**PROVIDED TEXT**:
┌──

It is also interesting to know that
there are actually some relations or
constraint among these probabilities,
and we already saw two of them, right?
So in the previous slide,
that you have seen that
the marginal probabilities of these
words sum to one and
we also have seen this constraint,
that says the two words have these
four scenarios of co-occurrency,
but we also have some additional
constraints listed in the bottom.
For example, this one means if we add up
the probabilities that we observe
the two words occur together and
the probabilities when the first word
occurs and the second word does not occur.
We get exactly the probability
that the first word is observed.
In other words, when the word is observed.
When the first word is observed, and
there are only two scenarios, depending on
whether the second word is also observed.
So, this probability captures the first
scenario when the second word
actually is also observed, and
this captures the second scenario
when the second word is not observed.
So, we only see the first word, and
it is easy to see the other equations
also follow the same reasoning.
Now these equations allow us to
compute some probabilities based on
other probabilities, and
this can simplify the computation.
So more specifically,
if we know the probability that
a word is present, like in this case,
so if we know this, and
if we know the probability of
the presence of the second word,
then we can easily compute
the absence probability, right?

└──

**QUESTIONS ON THE MATERIAL**:
1. Using the transcript on word co-occurrence probabilities, decide whether each statement agrees with it: (a) the marginal probabilities of the words sum to one; (b) the two words have three scenarios of co-occurrence; (c) the equations make the computation more complicated. Answer yes or no for each and quote the deciding words.
2. Proceed with the transcript on word co-occurrence probabilities from the point where it stops.
The items after this transcript come from a different source.

**EXTRACTED DATA**:
┌──

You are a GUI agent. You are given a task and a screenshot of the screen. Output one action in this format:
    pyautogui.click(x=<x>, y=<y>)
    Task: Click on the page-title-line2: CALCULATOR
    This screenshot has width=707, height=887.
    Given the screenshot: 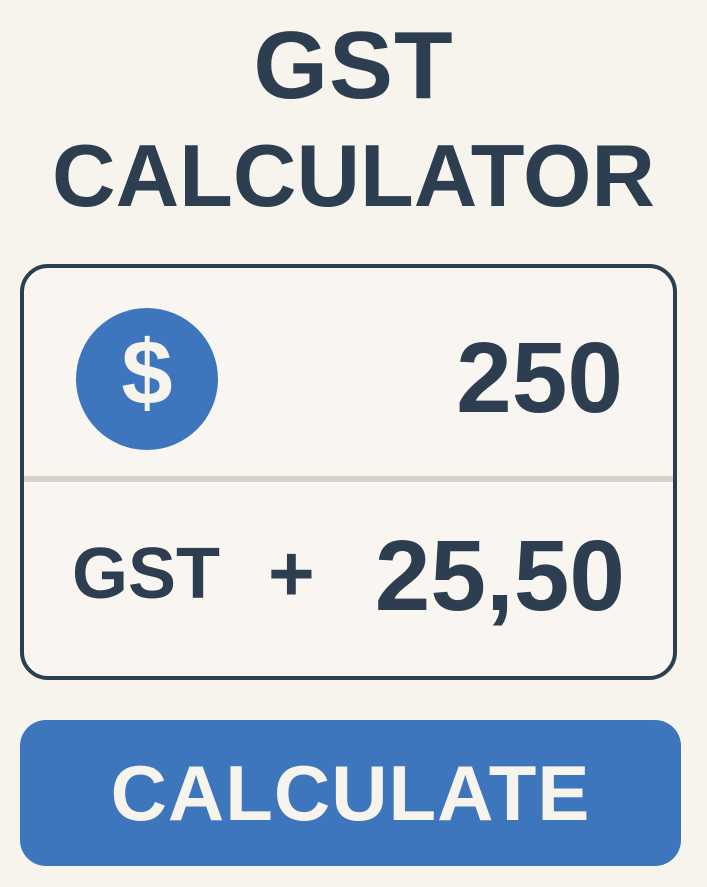 What is the action you would take?
    pyautogui.click(x=354, y=176)
    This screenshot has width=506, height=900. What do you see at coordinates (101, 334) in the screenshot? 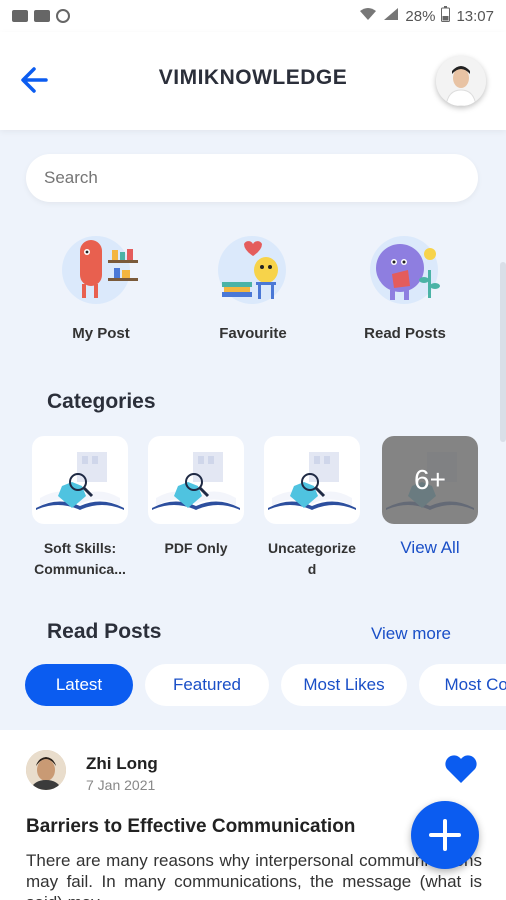
I see `my-post-label: My Post` at bounding box center [101, 334].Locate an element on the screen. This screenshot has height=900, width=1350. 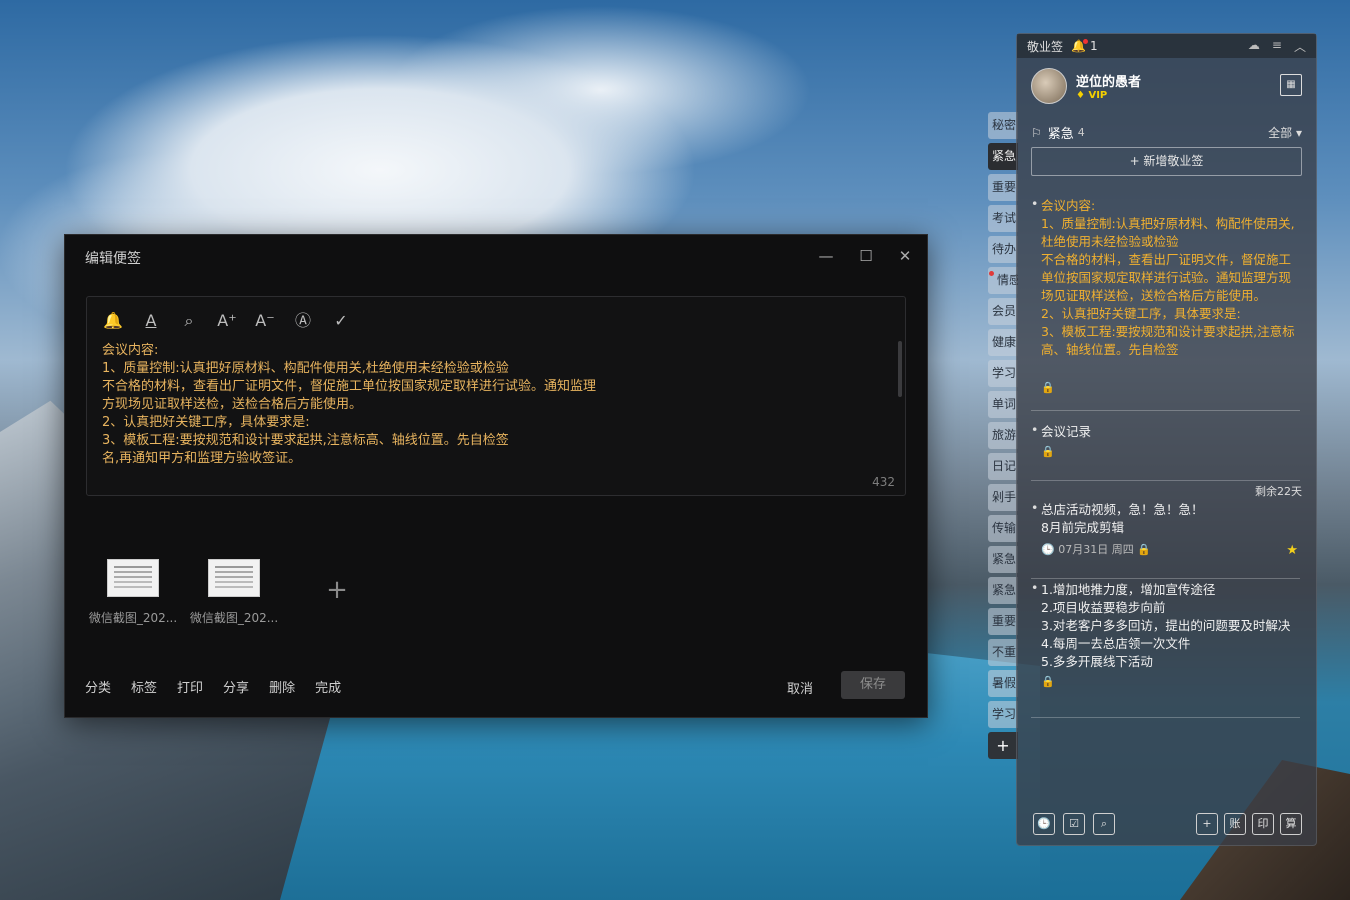
save-button: 保存 is located at coordinates (873, 685).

└──

**ANSWERS BY ITEM**:
1.
(a) Yes: "the marginal probabilities of these words sum to one"
(b) No: "four scenarios of co-occurrency"
(c) No: "this can simplify the computation"

2.
It is very easy to use this
equation to do that, and so
we take care of the computation of
these probabilities of presence and
absence of each word.
Now let's look at
the [INAUDIBLE] distribution.
Let us assume that we also have available
the probability that
they occurred together.
Now it is easy to see that we can
actually compute all the rest of these
probabilities based on these.
Specifically for
example using this equation we can compute
the probability that the first word
occurred and the second word did not,
because we know these probabilities in
the boxes, and similarly using this
equation we can compute the probability
that we observe only the second word.
Word.
And then finally,
this probability can be calculated
by using this equation because
now this is known, and
this is also known, and
this is already known, right.
So this can be easier to calculate.
So now this can be calculated.
So this slide shows that we only
need to know how to compute
these three probabilities
that are shown in the boxes,
naming the presence of each word and the
co-occurence of both words, in a segment.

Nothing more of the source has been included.